Para tentar apaziguar a irmã, ele muda de assunto e a faz falar.

"Sobre os orcs, o que mais você ouviu?"

"Ouvi dizer que o rei, o próprio Olmor II, está preocupado. Muitas vilas foram atacadas, muitos escravos foram levados."

"É lamentável, irmã, mas orcs fazem isso mesmo. Atacam, pilham e, de vez em quando, levam um ou outro prisioneiro."

"Dessa vez é diferente. São muitos ataques e muitos prisioneiros. Dúzias. Centenas talvez."

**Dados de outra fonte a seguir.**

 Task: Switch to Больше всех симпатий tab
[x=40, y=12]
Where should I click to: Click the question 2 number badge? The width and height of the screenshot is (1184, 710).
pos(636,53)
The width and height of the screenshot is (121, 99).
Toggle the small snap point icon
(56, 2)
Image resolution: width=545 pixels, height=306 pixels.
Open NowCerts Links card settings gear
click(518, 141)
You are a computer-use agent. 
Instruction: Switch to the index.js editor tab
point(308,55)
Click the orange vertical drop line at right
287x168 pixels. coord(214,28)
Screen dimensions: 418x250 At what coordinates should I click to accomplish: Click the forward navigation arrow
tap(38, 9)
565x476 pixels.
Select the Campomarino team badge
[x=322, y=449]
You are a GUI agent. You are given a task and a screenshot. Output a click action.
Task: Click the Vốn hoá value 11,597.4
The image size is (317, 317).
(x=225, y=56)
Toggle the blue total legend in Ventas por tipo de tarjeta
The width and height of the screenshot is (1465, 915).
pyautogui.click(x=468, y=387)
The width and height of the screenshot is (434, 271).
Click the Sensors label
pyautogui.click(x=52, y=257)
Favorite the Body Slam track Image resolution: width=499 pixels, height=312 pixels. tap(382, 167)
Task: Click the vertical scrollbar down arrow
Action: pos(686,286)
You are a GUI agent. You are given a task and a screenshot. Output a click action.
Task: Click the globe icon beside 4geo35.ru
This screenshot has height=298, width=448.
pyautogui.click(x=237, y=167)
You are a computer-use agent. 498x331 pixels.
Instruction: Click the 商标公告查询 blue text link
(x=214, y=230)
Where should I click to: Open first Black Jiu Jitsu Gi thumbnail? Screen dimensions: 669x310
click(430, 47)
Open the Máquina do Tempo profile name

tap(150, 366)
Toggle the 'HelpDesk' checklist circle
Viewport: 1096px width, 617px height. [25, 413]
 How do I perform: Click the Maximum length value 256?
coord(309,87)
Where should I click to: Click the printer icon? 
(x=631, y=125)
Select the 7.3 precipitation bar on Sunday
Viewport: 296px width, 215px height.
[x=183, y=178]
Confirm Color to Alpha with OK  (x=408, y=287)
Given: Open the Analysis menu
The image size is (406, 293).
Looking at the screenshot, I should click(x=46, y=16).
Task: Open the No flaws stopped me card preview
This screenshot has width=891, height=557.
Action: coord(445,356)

"Centenas, Skivil? Isso é impossível. Mesmo dúzias seria improvável. Seria necessário muita organização, muita coesão entre os orcs para fazer ataques desse tipo. E os orcs lutam tanto entre si quanto conosco."

"Foi o que eu ouvi."

"Se for verdade, a situação é mais séria. Mas não deve ser assim. Bom, se isso pode fazê-la sentir-se melhor, eu prometo perguntar a respeito amanhã. Se estiverem mesmo acontecendo esses ataques incríveis, não vou deixar Skan em um momento de necessidade como esse. Prometo ajudar, pode ser? Fico até resolver o problema dos ataques de centenas de orcs."

Murmur sorri, achando que encontrou uma tarefa fácil de resolver - imaginária até - antes de partir, para poder deixar a cidade com as bênçãos da irmã. Skivil sorri de volta, acreditando que encontrou uma tarefa impossível - infinita até - para Vaicon resolver antes de deixar a cidade.